Les visiteurs alignés. Postée par Lai-Yee Soh sur Flickr.

Interrogatoire. Photo : Sergey Vasilyev, avec l'autorisation d'Environmental Graffiti.

Le casse-croûte. Posté par Lai-Yee Soh sur Flickr.

Des masques à gaz. Postée par Lai-Yee Soh sur Flickr.

Des agents du KGB. Photo de Sergey Vasilyev, avec l'autorisation d'Environmental Graffiti.

Les visiteurs se préparent à une attaque nucléaire. Photo de Sergey Vasilyev, avec l'autorisation d'Environmental Graffiti.

"Je ne veux pas revoir tout ça, pas même quelques minutes"

Ruslanas Iržikevičius est  historien, il vit à Vilnius et tient un blog sur la politique en Lituanie.

Je ne tiens pas particulièrement à y aller. J'avais 16 ans quand le système à commencer à s'effondrer. Je me souviens des défilés, des exercices, des leçons de tir à l'école. Je ne veux pas revoir tout ça, pas même quelques minutes. Je veux oublier ces souvenirs. 

Mais c'est vrai que c'est difficile pour quelqu'un qui n'a pas vécu cela d'imaginer comment c'était. Si ces expériences décrivent la réalité de ce qui s'est passé et que cet endroit ne devient pas un lieu de vénération de cette époque, alors Deportation Day peut servir de rappel aux jeunes générations qui pensent que tout est acquis.

Notre passé communiste nous différencie des pays d'Europe occidentale. Ce serait une bonne chose que les habitants de ces pays viennent pour comprendre d'où nous venons. Mais il ne faut surtout pas que cet endroit devienne une sorte de Disneyland. Ce n'est pas du divertissement, ça fait partie de notre histoire, même si nous essayons de l'oublier."

"Les agents du KGB ont donné les numéros de quatre personnes qui n'avaient pas assez travaillé. J'en faisais partie..."

Sandra Ronde étudie les relations internationales aux Pays-Bas. Elle a visité Deportation Day pendant son échange universitaire à Vilnius.

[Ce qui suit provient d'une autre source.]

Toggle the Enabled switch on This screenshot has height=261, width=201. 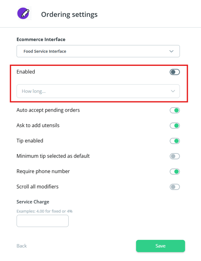click(175, 72)
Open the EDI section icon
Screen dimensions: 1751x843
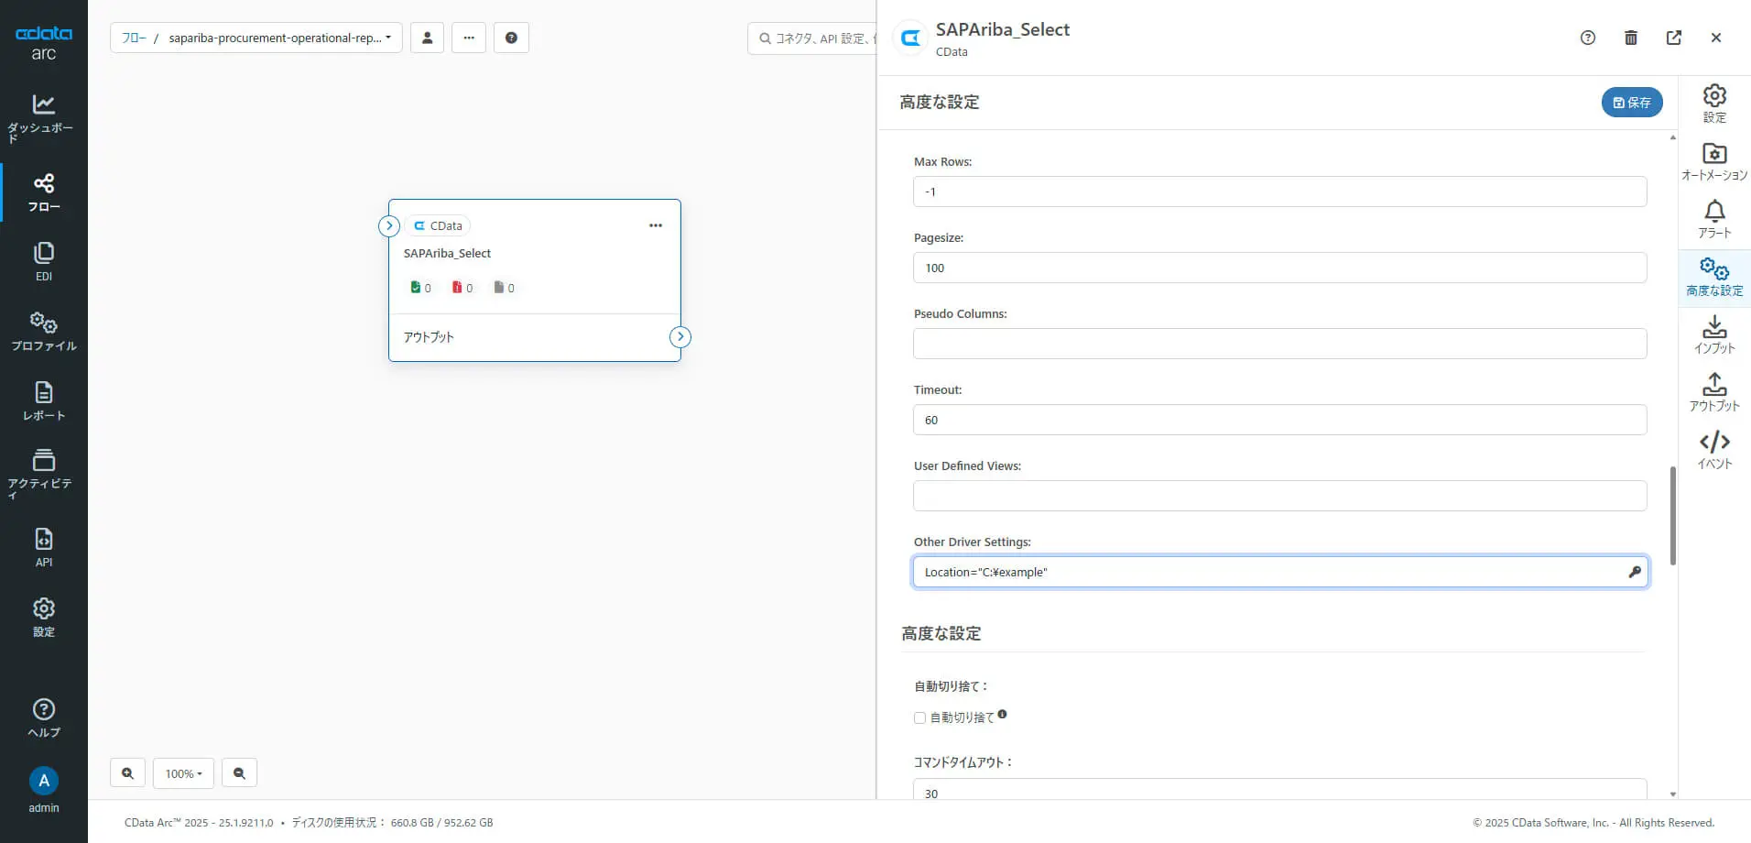[43, 261]
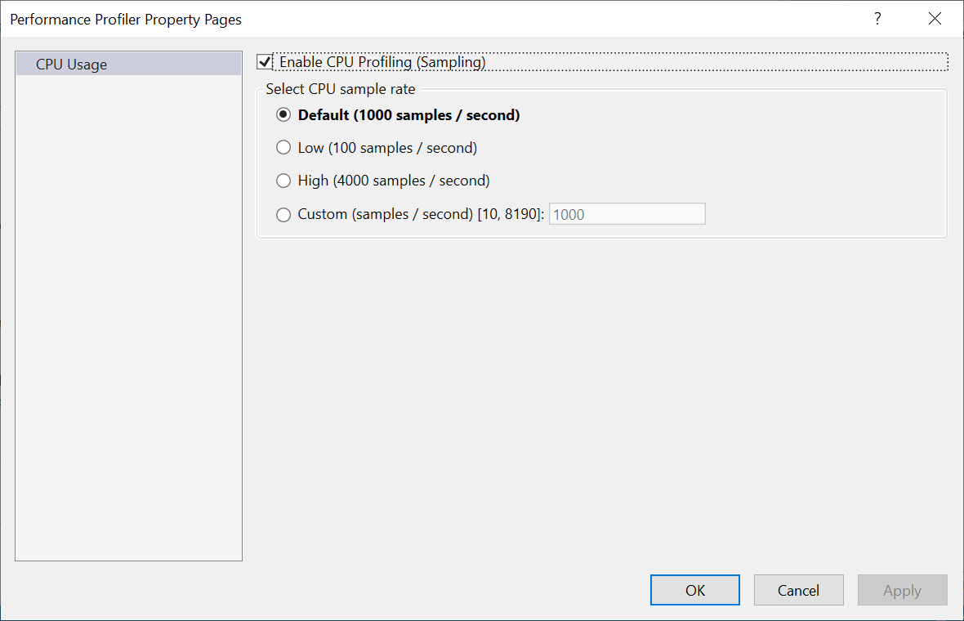Choose the High 4000 samples radio circle

pyautogui.click(x=283, y=180)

Nous sommes arrivés dans une forêt située à l'extérieur de Vilnius. Puis nous avons été accueillis par des officiers soviétiques qui nous ont informés que nous n'avions plus aucun droit et que nous devions obéir aux ordres. Nous avons ensuite été mis dans une camionnette - 40 personnes - qui nous a déposés au bunker du KGB. On nous a donnés à tous les mêmes habits et attribués un numéro. Nous n'avions pas le droit de parler une autre langue que le russe (que je ne parle pas), aucune langue maternelle n'était autorisée.

Ensuite, on nous a amené dehors pour travailler, nous avons déblayé la neige en écoutant des chants nationalistes soviétiques. Après le travail forcé, on nous a ramenés à l'intérieur et alignés contre le mur. Les agents du KGB ont donné les numéros de quatre personnes qui n'avaient pas assez travaillé. J'en faisais partie. Ils nous ont annoncé qu'on allait être exécuté et ils nous ont placés dans une cellule noire. Puis on a appris que Staline était mort et on nous a libérés.

L'expérience a duré seulement quelques heures, mais c'était très intéressant. Au début, on se disait que ce n'était qu'un jeu, mais quand vous vous retrouvez enfermée seule dans une cellule, vous commencez à comprendre que tout ça s'est vraiment passé."